A pesquisa Oca-atá-aruai: Patrimônio e Turismo baseia-se no entendimento de nação como um sistema de representação cultural. Sua paisagem, suas narrativas, suas vivências, sua herança, seu imaginário vão singularizar a sua diferença, visível nos patrimônios natural e cultural de cada território.
Já não é possível associar uma identidade estritamente a um espaço ou a um país; ou mesmo identificar um patrimônio como exclusivo a uma cultura. Isto porque, as identidades e as culturas são móveis. Deslocam-se, viajam, redefinem fronteiras. Muitos de seus componentes se originam em um território e migram, acentuando seus caracteres ou hibridando-se com a cultura receptora.
A idéia é de que, no espaço entre as identidades nacionais e a multiculturalidade global, há a possibilidade de serem realizadas ações de turismo através de zonas de cruzamento. Na consideração da nova ordem mundial, o global e o local são tratados como complementares: o primeiro como ferramenta para a visibilidade do segundo.
A partir de tais concepções, o projeto é desenvolvido, estruturado por roteiros com base em bens simbólicos, aqui entendidos como representação das vivências e do patrimônio cultural e ambiental.
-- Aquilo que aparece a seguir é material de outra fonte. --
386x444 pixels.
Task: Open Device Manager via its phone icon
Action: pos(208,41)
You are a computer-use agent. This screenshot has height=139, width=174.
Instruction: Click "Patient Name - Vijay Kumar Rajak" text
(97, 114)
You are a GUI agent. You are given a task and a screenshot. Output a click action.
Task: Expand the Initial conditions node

Experiências de viagens internacionais são registradas com o propósito de 'iluminar', pela diferença, a singularidade das várias regiões do Brasil e, especialmente, a região Sul baiana da Costa do Cacau.
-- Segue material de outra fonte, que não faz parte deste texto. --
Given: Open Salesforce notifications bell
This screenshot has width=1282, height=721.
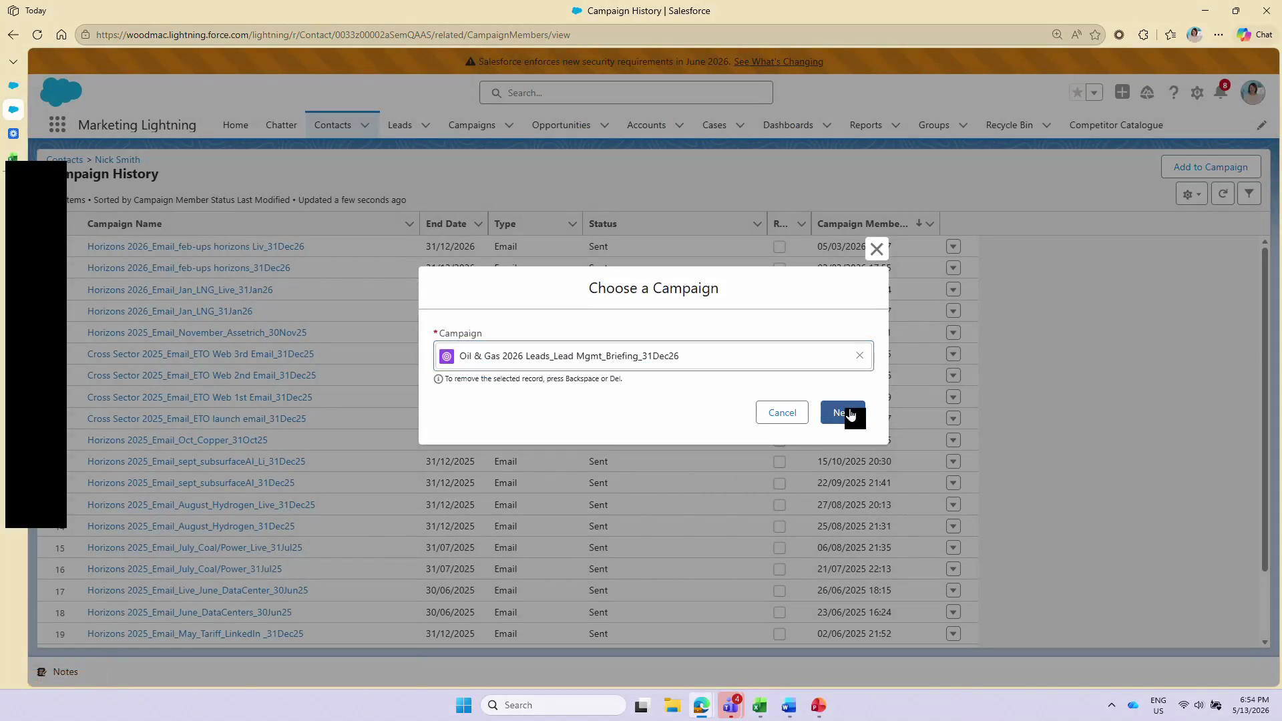Looking at the screenshot, I should point(1221,93).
Por amostragem, os registros são realizados através de fotografias, recolha da literatura, artesanato e entrevistas com pessoas da comunidade. Os locais são visitados tendo em conta a sua importância histórica, suas tradições, seus costumes e sua condição ambiental. Para o percurso às diversas localidades, é utilizado um motorhome. Daí o nome: Oca-atá-aruai, do tupi-guarani: casa-que-anda-alegremente. Além de casa e veículo dos pesquisadores, o motorhome dispõe de espaço destinado a publicidades daquelas empresas interessadas em apoiar a iniciativa e dar visibilidade à Costa do Cacau, sede do projeto.